Historically, good results at the junior tournament at Roland Garros has lead to similar success for players in the professional ranks. Between 1980 and 2006, more than 96 per cent of French Open junior boys’ champions have gone on to crack the ATP top 100.

It’s a statistic that will ring significant to Saville, who arrives in the French capital hoping to keep alive his hopes of capturing a junior calendar year Grand Slam.

He takes on local Maxime Hamou in his first round match as the only Aussie junior in action on Day 8 at Roland Garros.

Saville is in his last year of being eligible to contest ITF junior events, although the junior world No.1 has played increasingly in senior events on the ITF Futures circuit throughout 2012 and enjoyed resounding success.

He claimed his first career professional title at a futures event in Bangkok, Thailand, backing that result up with a quarterfinal finish in a second Bangkok Futures event the following week.
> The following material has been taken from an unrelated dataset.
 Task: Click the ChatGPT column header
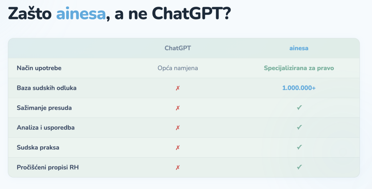point(178,48)
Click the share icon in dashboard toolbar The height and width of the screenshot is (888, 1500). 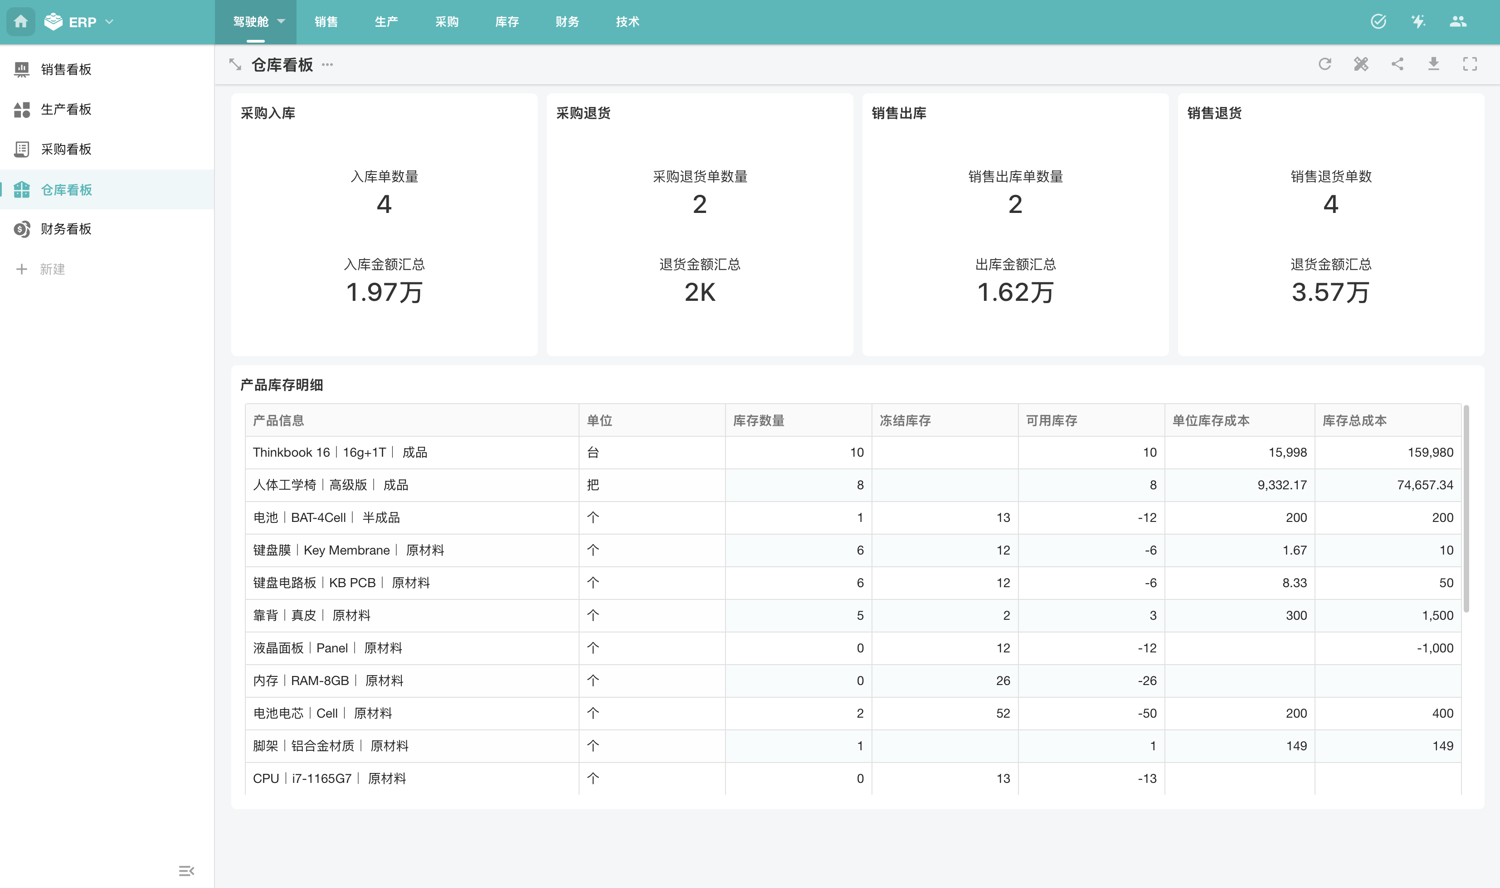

His ATP ranking, which sat well outside the top 1,000 at the beginning of the season, is now up to No.591.

> Saville captures first professional title

The 18-year-old will be hoping these results prepare him for a strong showing at Roland Garros, as he attempts to erase the memory of last year’s first round loss to Japan’s Kaichi Uchida.

Clay is not the Australian’s strongest surface – in his only tournament on dirt prior to the junior French Open at the Futures event in Bled, Slovenia, Saville fell in his opening match to fellow Aussie Thanasi Kokkinakis.
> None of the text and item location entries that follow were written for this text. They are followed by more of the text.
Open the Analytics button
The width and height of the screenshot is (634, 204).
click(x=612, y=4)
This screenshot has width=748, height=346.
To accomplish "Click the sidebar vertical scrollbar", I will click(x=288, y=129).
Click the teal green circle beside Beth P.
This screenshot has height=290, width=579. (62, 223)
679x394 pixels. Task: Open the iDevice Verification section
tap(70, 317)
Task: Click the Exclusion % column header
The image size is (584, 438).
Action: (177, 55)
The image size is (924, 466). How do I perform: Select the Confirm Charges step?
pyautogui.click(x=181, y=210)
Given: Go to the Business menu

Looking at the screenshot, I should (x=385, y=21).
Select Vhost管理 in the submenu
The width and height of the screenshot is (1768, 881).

Also making his prospects trickier is the strength of the boys’ field in Paris, which features all members of the junior top 20.

Among them is Australian world No.13 Andrew Harris, who like Saville has begun transitioning from junior to senior tennis in 2012.

The Victorian, son of former world No.23 Anne Minter, played a handful of Futures and Challenger events in Australia earlier this year before returning to the junior circuit in May to contest the Astrid Bowl event in Charleroi, Belgium, where he lost his opening match.

He had a happier time on the doubles court, reaching the final before losing to the Aussie-Kiwi pairing of Harry Bourchier and Cameron Norrie.

Harris will be hoping to translate that success to the singles court when he takes on Czech Vaclav Safranek in his first round match at Roland Garros.

Thompson also contested the Astrid Bowl event, and enjoyed a successful tournament by progressing to the semifinals.

It continued an encouraging run of results on the junior circuit for the Sydneysider, who won his third ITF junior title in Austria in early May.

The junior world No.44, who qualified for the French Open junior event as a special exempt entry due to his performance in Belgium, will attempt to carry his solid claycourt form into his first round match in Paris, where he takes on 12th seed Mackenzie McDonald of the United States.

Kyrgios, inactive since April, built up some senior experience earlier this year when he travelled to Japan to contest some ITF Futures events, winning a handful of matches and making his debut on the ATP rankings list.

Currently the 27th-ranked junior, with his most recent junior event being the Australian Open, Kyrgios takes on Indian Arjun Kadhe in the first round.